Les marchés financiers, réceptacles des émotions (ou des manipulations ?)

Les marchés ont connu l’un de leurs plus violents contrepieds de leur histoire les 23 et 24 Juin. Ils étaient partis dans le mauvais sens, laissant supposer qu’ils tenaient une information sur le résultat et que cette information était le succès du Remain. Les leviers sur ce contrepied ont été exceptionnels : sur des options très courtes en dehors de la monnaie sur la parité GBP/USD, ils ont été de plus de 100, de 30 sur le Cac.

Pourquoi se sont-ils ainsi trompés ? On a deux hypothèses : l’émotivité et la manipulation.

Sur l’émotivité, la tendance à la hausse des marchés s’est accentuée à partir du 16 Juin (date de l’assassinat de Jo Cox et du retournement des sondages) et s’est emballée le 23, jour où le cabinet Populus sort un sondage 55/45 en faveur du Remain et aussi jour de l’élection.

La corrélation entre le comportement des marchés et le mouvement des sondages semble écarter la thèse de la manipulation, sauf à considérer les sondages eux-mêmes manipulés.

En tout état de cause, les marchés n’ont pas apporté d’information nouvelle et de qualité.

 

Le cas Populus

Le cabinet Populus qui a l’habitude de fournir les ultimes sondages a réussi à se tromper deux fois : aux élections générales (comme les autres cabinets) et aux élections sur le Brexit (très au-delà des autres).

Il explique ses erreurs sur son site par ses voltefaces sur ses techniques de redressement : après s’être trompé en 2015 sur l’arbitrage Ukip/Conservateur (aux dépens des conservateurs), il a changé sa technique de redressement (en considérant que les personnes concernées se rallieront à leur dernier vote), alors que cette fois-ci la dimension contestatrice l’emportait.

Il est en tout cas très probable que le rally final des marchés le 23/6 est attribuable au sondage sans nuance de Populus en faveur de Remain.

 

En conclusion

Au cours de la campagne du Brexit, et notamment lors de ses derniers jours, plusieurs commentateurs ont accordé une large audience aux pronostics implicites ou explicites venant des marchés ou des bookmakers.

Ces références se sont révélées peu pertinentes. Les marchés s’avérant être au mieux à la remorque des sondages, et au pire, devant les enjeux financiers, être tentés de les manipuler. Sans apporter d’information propre de qualité.

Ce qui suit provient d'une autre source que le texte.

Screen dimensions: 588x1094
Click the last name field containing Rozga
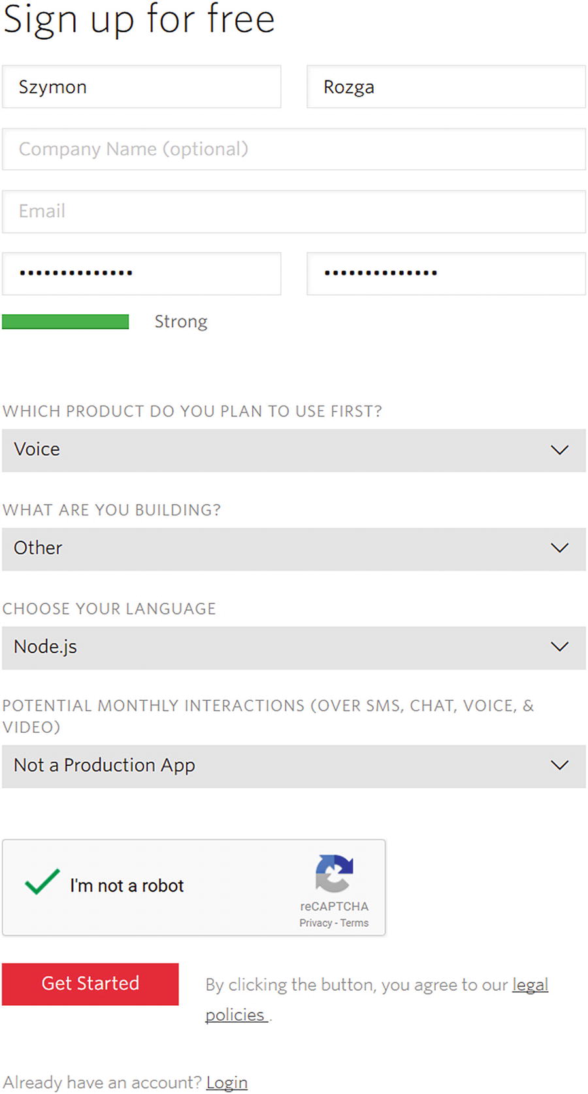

Quant aux bookmakers, leurs traditions et leur mode de fonctionnement en font des acteurs anecdotiques, dont la production ne doit être prise que pour ce qu’elle est : un pari non éclairé.

En revanche, les sondages restent la seule source d’information réelle. Mais ils sont confrontés à un défi de taille, du fait du dilemme du 50/50, du fait de la réflexivité qui semble s’installer entre les résultats des sondages et les décisions de vote.

La série des Trackers fournit une information de qualité : elle élimine les excès, elle permet de comprendre les tendances et les enjeux. L’anticorrélation entre le vote Leave et le vote Undecided qui apparaît sur le Tracker FT lors du Brexit, de même que l’anticorrélation entre le vote Ukip et le vote conservateur lors des élections générales de 2015 fournissent des clés essentielles sur la mesure des enjeux et sur la prévision.

Reste la situation où le rendu final est proche du 50/50, ou dans la marge d’erreur. Les méthodes d’analyse de tendance qui sont le pain quotidien des acteurs de marché deviennent alors extrêmement utiles.